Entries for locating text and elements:
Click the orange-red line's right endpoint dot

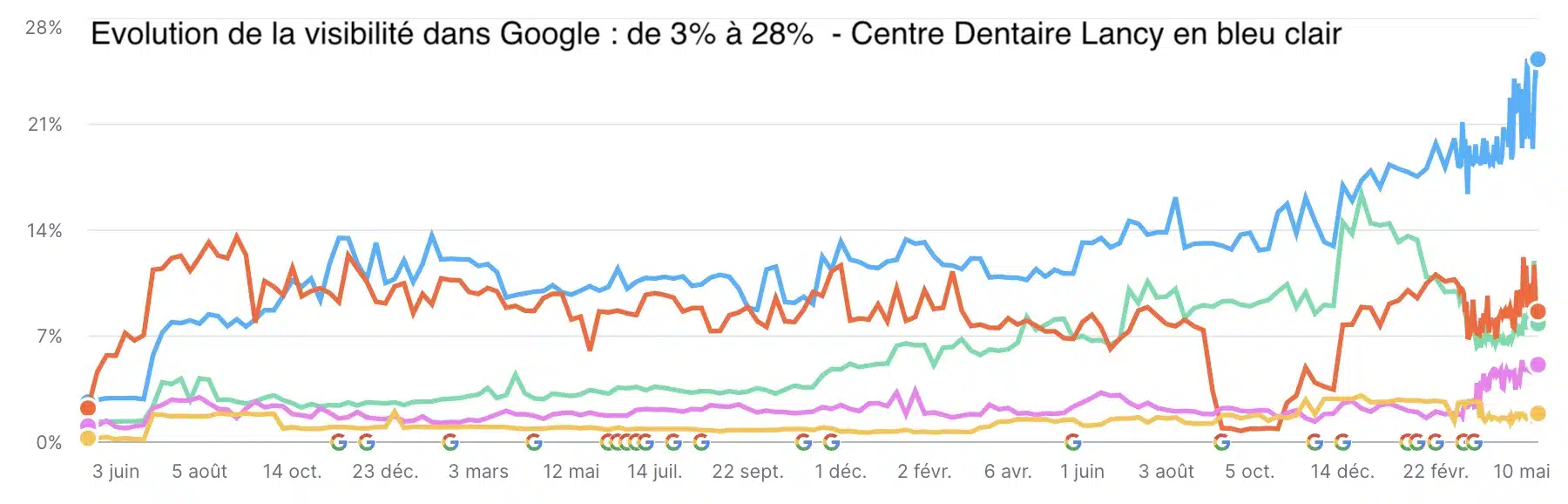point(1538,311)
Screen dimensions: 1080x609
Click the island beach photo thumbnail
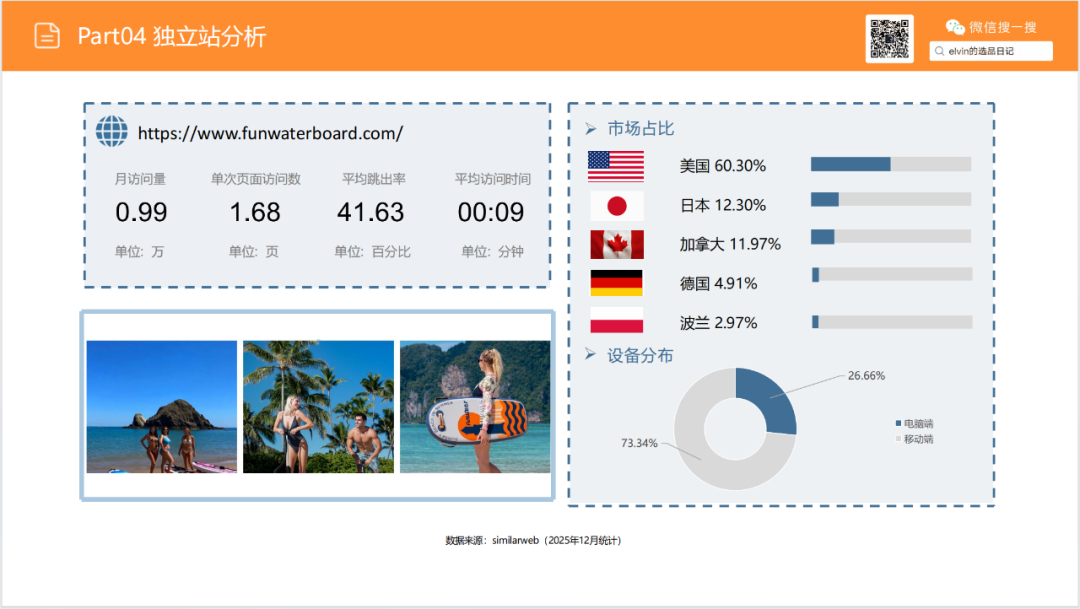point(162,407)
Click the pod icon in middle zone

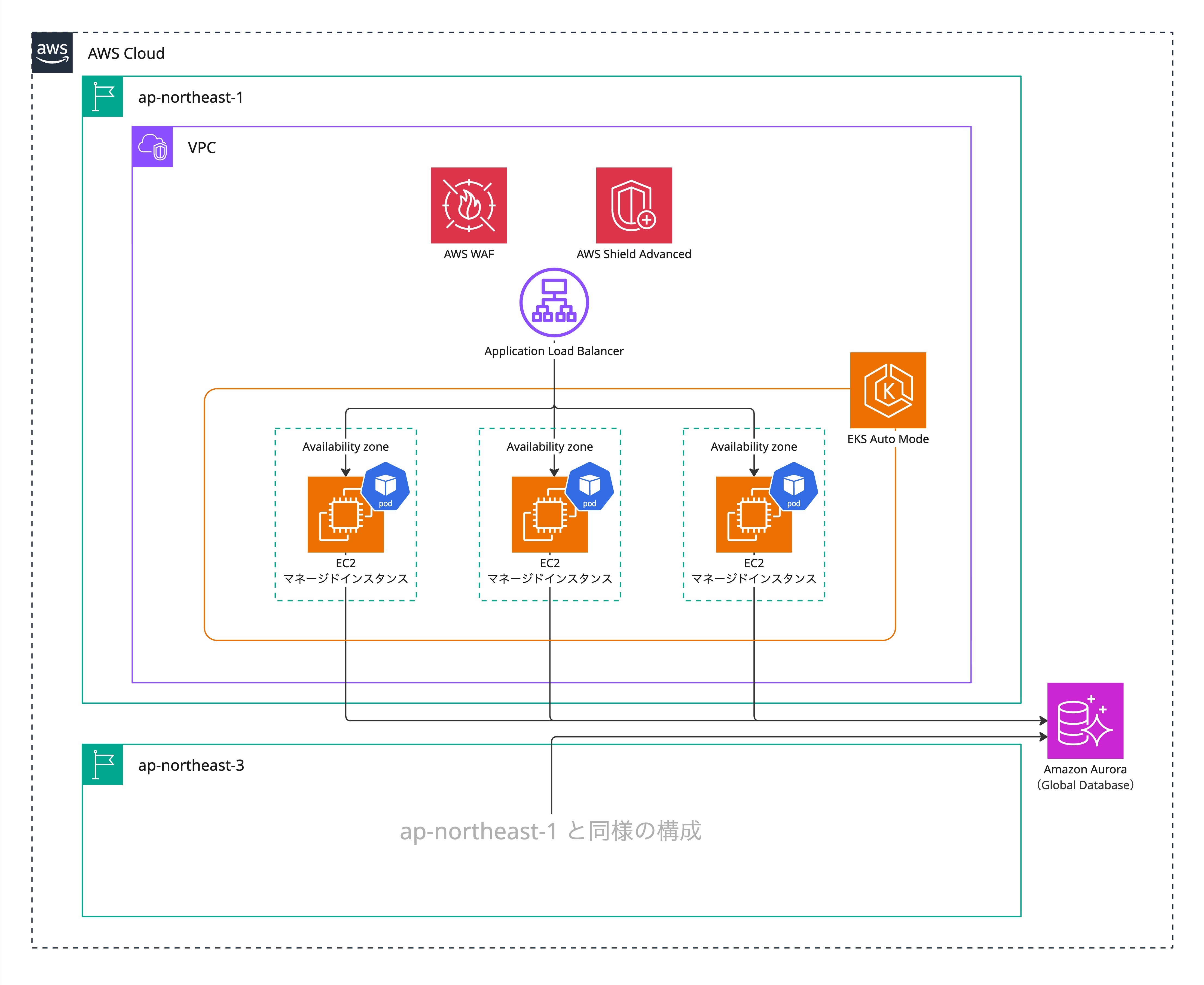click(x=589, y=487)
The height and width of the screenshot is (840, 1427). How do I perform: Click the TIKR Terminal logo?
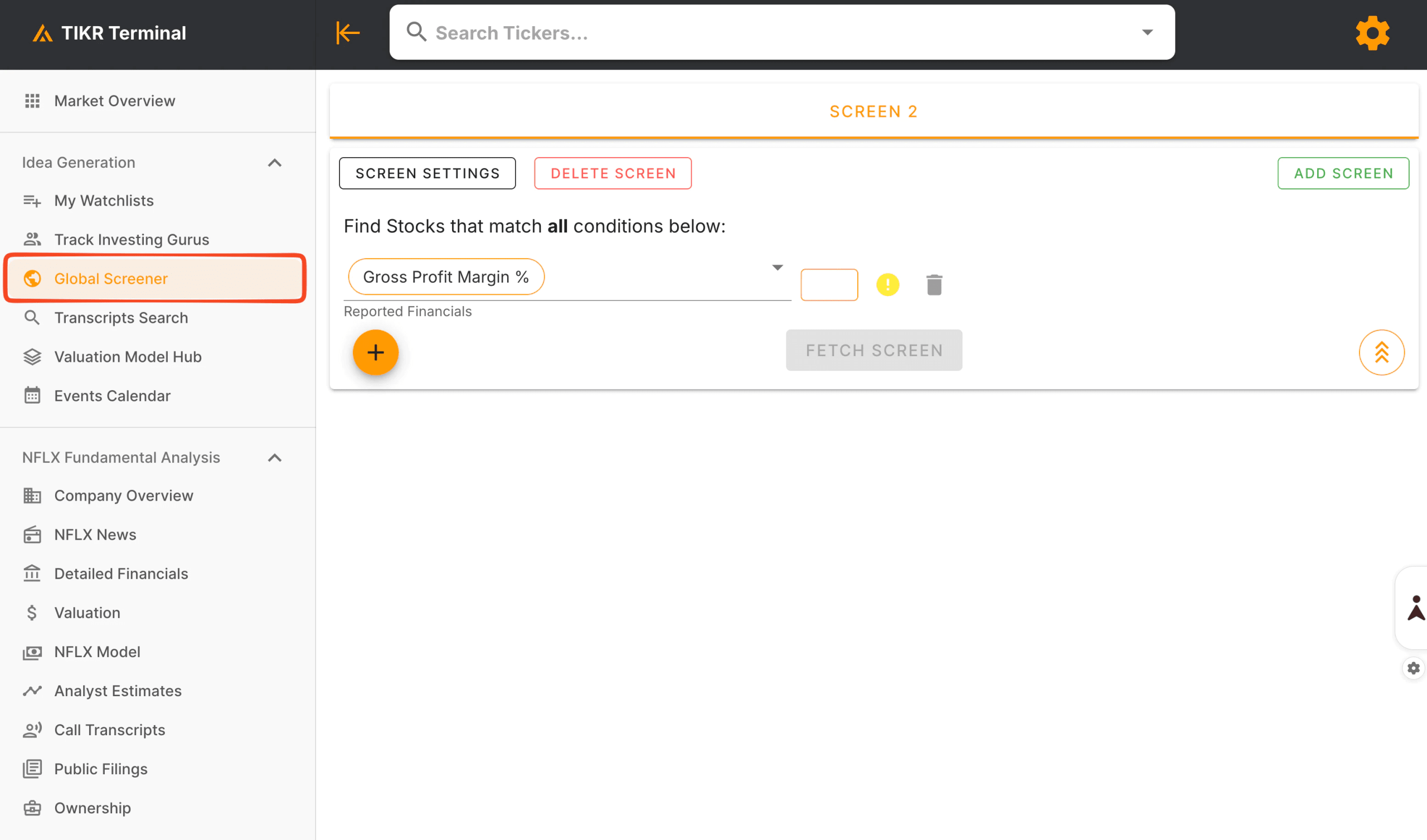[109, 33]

REQUIREMENT: Reproduce every item above line for line, without any change, and leave out the pictures.

PROBLEM SOLUTION:
Click the orange-red line's right endpoint dot

point(1538,311)
Screen dimensions: 1080x609
Click the island beach photo thumbnail
point(162,407)
Click the pod icon in middle zone

click(x=589, y=487)
The height and width of the screenshot is (840, 1427). How do I perform: Click the TIKR Terminal logo?
[109, 33]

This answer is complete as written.